GEORGETOWN, Guyana, July 24, CMC- Home Affairs Minister Clement Rohee says he will not resign his post as a result of the protest action in the mining town of Linden that resulted in the deaths of three people.
In fact, Rohee has told the state-owned National Communications Network (NCN) that he had been given an assurance prior to the police clashing with the protestors last week that no live ammunition would have been used.
Last Wednesday, three people were shot and killed as residents protested the increase hikes in electricity rates that followed a decision by the Donald Ramotar administration to cut the estimated three-billion-dollar (One Guyana Dollar =US$0.004 cents) subsidy to the Linden Electricity Company Incorporated (LECI) by one third.
In addition, the bauxite pensioners say they no longer enjoy 300 Kilowatt-hours (KWh) free electricity but will be provided 50 KWh free and have been told they would have to pay for the remainder at existing market rates for other customers.
There have been calls for Rohee to step down and on Monday, attorney Nigel Hughes, an executive member of the opposition Alliance for Change (AFC) called a motion of no confidence to be briught before the National Assembly.
“My position on Mr. Rohee is that the combined opposition should before the end of the week move a motion of no confidence in the Minister of Home Affairs and that is my personal position. Before the end of this week the combined opposition should demonstrate to this nation that Mr. Rohee does not enjoy the confidence of the majority of this nation in discharging his functions as Home Affairs Minister,” Hughes said.
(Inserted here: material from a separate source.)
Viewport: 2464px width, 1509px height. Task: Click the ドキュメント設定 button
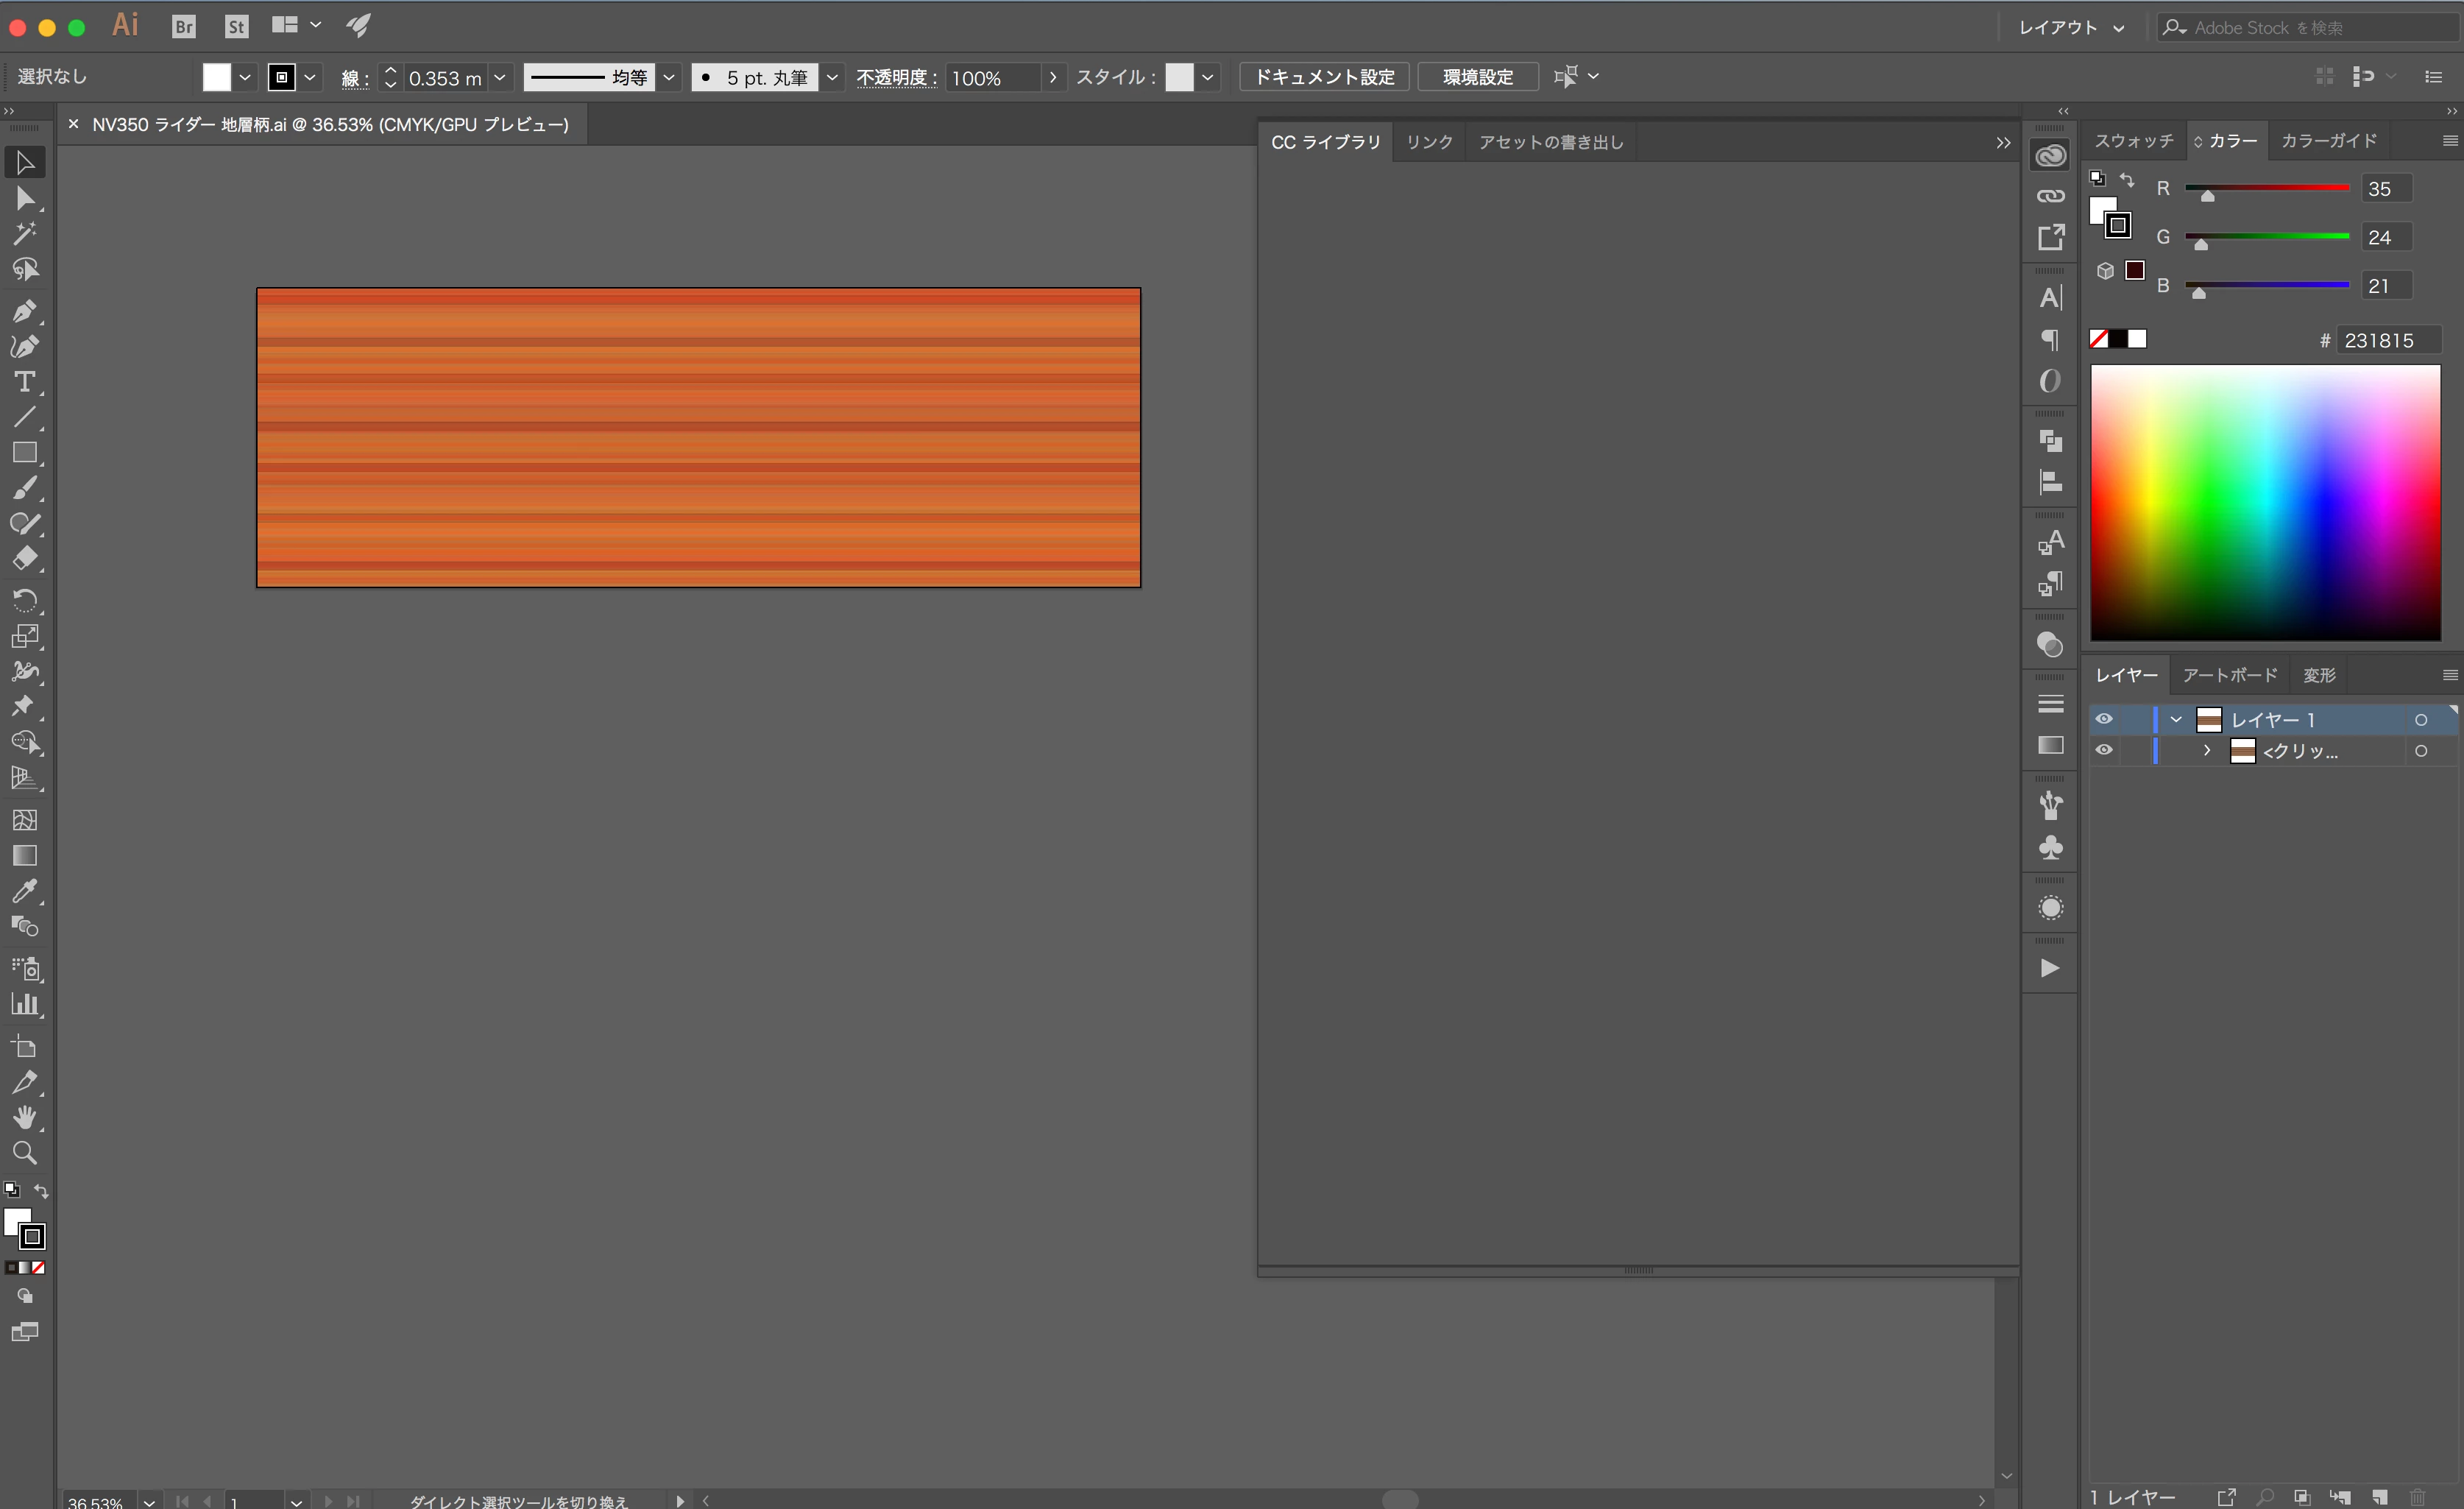(x=1324, y=77)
But Rohee told MCN that he wasn’t on the scene at the time nor did he instructed the police on what actions to take to quell the disturbances.
“I would continue to serve the people of Guyana, my conscience is very clear, with respect to this matter. I am prepared to face the Commission of Inquiry anytime if I’m called.”
The government has said that it would initiate a Commission of Inquiry into the matter and the police last week issued a statement clarifying that the actions that were taken on July 18 were not prompted by any politician.
During his interview, Rohee said he had held discussions with senior law enforcement officials prior to last week’s tragic and was given the assurance that live ammunition would not have been used in deterring the Linden protestors.
He said that tear gas, rubber bullets and water cannons could have been used to restore order and that live ammunition is not catered for anywhere in the Standard Operating Procedures (SOPs), in a situation such as this.
While he expressed regret at the loss of lives, Rohee said “ to say that the SOPs were followed, I would say yes, but only up to a point which I saw in the footage, the rest I cannot vouch for, the inquiry will allow for a full assessment of what took place”.
Senior Superintendent, Clifton Hicken who was the commanding officer at the time of the shooting, has since been removed and replaced by Assistant Commander, Gavin Primo.
Rohee insisted that the demonstrations were politically motivated, saying “anyone living in Guyana who is following public statements and political activism of these individuals would recognise the role that they have been playing over the years in every anti-government activity; either in front of the Office of the President, Police Force Headquarters, and other public places, they are always protesting some matter which they felt aggrieved about.”